▸ DATASET:
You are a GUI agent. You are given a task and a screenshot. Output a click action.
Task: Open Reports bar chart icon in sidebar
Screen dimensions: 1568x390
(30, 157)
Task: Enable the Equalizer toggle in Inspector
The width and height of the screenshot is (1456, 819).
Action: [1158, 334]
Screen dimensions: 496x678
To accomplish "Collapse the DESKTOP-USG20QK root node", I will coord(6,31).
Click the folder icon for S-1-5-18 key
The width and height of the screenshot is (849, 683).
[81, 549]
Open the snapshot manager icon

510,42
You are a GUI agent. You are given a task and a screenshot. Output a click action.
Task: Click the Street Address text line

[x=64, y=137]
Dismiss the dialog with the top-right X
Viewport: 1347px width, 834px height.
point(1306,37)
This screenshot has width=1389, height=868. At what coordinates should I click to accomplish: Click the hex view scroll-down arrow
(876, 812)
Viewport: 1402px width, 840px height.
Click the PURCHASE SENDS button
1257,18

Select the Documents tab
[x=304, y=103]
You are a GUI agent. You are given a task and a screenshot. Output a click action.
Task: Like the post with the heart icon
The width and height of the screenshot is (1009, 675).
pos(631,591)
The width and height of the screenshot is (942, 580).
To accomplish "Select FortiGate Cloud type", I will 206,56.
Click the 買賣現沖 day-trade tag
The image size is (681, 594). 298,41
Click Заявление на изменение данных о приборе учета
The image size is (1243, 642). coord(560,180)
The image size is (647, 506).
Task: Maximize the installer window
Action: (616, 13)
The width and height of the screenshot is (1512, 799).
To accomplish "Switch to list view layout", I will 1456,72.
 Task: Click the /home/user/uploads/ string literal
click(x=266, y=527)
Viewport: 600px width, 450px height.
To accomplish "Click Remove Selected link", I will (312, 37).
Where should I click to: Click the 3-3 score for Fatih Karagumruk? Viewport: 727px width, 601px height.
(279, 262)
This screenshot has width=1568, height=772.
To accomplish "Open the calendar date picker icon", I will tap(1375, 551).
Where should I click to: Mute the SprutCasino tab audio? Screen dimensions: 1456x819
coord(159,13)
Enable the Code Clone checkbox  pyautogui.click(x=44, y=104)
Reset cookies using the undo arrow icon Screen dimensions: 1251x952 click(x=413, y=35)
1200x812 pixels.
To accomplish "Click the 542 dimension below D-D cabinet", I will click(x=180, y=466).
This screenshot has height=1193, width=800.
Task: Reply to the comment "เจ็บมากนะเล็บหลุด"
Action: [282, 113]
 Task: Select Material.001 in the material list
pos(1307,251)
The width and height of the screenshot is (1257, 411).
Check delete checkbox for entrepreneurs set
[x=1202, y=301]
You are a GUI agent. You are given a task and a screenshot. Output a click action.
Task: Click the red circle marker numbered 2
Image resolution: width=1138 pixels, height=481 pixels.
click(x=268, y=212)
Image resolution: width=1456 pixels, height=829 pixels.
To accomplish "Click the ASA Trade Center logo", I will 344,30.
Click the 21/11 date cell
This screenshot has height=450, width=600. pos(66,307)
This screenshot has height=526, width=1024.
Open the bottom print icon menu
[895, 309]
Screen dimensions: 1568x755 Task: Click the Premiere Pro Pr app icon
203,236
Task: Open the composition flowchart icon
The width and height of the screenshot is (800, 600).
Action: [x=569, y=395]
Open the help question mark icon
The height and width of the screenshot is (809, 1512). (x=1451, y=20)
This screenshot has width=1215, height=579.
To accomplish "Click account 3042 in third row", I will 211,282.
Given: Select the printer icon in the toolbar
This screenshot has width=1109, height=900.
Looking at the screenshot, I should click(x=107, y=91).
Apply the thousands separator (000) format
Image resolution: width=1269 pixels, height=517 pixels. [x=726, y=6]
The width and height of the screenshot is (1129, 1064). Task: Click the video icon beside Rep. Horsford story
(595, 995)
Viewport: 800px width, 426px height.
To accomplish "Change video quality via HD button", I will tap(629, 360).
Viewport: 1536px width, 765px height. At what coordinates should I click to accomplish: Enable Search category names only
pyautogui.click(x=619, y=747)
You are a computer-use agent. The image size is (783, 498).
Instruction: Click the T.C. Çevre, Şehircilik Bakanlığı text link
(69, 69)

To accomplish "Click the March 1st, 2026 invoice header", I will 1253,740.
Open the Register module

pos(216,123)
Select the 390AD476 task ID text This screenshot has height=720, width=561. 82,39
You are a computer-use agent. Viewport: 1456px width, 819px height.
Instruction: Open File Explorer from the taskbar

▸ TASK TO COMPLETE: Output the listing from the line with "Where should I click to: Mute" up to and including the line with "Reset cookies using" as a two-column CSV with the header instruction,click_target. Give one row per entry, with the entry's text and its answer each in a single quoted field, and replace any line breaks with spaces.

▸ FULL SOLUTION:
instruction,click_target
"Where should I click to: Mute the SprutCasino tab audio? Screen dimensions: 1456x819","coord(159,13)"
"Enable the Code Clone checkbox","pyautogui.click(x=44, y=104)"
"Reset cookies using the undo arrow icon Screen dimensions: 1251x952","click(x=413, y=35)"